Student loan forgiveness programs

If you haven’t done so already, your best bet may be to consolidate your Parent PLUS loans into federal direct loans and then apply for the income-contingent repayment (ICR) plan, both of which can be done online for free. “Under the ICR plan, your required payments will be based on your income and could be as low as $0 per month. Then, after making qualifying payments for 25 years, you may be eligible to have the remaining balance forgiven,” says Tayne. 

Keep in mind, though, that you have to re-certify your income annually, and you might have to pay tax on the forgiven amount. As one of the four income-driven repayment plans, ICR caps payments at 20% of a parent’s income or what you’d pay with a fixed monthly payment over 12 years. “Parent borrowers can use the federal student aid loan simulator to find out how much they’d pay under this plan,” says Helhoski.

It’s also possible to earn forgiveness sooner through the Public Service Loan Forgiveness (PSLF) program. “To qualify, you must work for the government or a non-profit organization and make ten years’ worth of qualifying payments under the ICR plan,” says Tayne. Some people may even qualify for $0 payments if their income is very low.

“You can also explore the graduated repayment plan and the extended repayment plan,” says Tayne. “If you think your income will increase over time, the GRP could work for your budget as your payments would increase every 2 years and you’d pay off the debt in 10 years.” Under the ERP, payments would get spread out over 25 years which means you’d pay significantly less each month. 
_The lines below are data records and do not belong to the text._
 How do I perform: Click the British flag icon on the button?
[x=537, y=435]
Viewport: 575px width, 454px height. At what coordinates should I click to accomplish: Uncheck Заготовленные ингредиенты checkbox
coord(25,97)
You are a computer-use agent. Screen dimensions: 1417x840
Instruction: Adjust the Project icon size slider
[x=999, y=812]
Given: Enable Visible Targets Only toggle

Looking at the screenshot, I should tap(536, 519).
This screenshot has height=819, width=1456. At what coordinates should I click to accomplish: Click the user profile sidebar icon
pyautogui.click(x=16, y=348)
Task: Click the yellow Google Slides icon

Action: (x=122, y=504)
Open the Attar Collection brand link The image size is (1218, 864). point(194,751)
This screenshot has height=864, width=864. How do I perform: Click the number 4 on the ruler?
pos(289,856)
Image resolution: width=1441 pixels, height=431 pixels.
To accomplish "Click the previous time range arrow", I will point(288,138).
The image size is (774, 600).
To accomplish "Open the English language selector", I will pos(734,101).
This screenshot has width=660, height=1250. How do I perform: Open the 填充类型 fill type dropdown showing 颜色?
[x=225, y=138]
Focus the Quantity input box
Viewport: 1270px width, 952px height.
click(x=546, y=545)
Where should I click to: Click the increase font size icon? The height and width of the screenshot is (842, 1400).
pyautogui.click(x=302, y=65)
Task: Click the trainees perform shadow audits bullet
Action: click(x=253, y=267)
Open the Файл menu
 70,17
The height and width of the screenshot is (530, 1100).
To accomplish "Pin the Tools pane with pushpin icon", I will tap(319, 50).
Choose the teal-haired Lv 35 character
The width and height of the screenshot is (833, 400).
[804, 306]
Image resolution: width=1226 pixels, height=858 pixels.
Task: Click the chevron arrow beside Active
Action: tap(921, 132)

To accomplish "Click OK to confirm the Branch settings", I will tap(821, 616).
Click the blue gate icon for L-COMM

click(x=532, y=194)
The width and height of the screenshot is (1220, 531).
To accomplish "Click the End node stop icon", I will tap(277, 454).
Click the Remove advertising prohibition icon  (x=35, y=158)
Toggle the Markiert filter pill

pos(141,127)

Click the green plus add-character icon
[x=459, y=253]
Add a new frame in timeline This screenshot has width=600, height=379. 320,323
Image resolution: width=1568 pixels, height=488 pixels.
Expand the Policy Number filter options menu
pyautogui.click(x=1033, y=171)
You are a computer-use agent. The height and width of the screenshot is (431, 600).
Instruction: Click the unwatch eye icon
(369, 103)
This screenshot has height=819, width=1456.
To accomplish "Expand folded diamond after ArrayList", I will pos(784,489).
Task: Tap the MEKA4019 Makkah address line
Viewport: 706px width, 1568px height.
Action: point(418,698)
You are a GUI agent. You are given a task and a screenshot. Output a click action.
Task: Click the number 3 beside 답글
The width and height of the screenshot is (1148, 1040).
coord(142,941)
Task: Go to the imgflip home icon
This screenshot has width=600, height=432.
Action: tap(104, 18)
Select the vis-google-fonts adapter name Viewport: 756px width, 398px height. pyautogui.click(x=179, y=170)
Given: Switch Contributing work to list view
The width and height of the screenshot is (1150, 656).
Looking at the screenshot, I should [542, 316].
There are some extreme situations where loans may get wiped away, like if your son were to pass away or becomes totally and permanently disabled. Or, if your son’s school closed before he completed his studies or soon after he withdrew from the institution, you may be eligible to have the debt discharged. It’s also worth mentioning that some employers offer student loan assistance and forgiveness to employees, including companies like Ally, Estée Lauder, Google, Hulu and Peloton.

Student loan refinancing

Lastly, refinancing the debt into a private loan could make sense if your finances are in good shape and you’re interested in securing a lower interest rate. However, “you’ll lose out on federal student loan benefits, such as access to the ICR plan if you do this. If you believe you can secure a path to forgiveness, it’s best not to refinance,” says Tayne.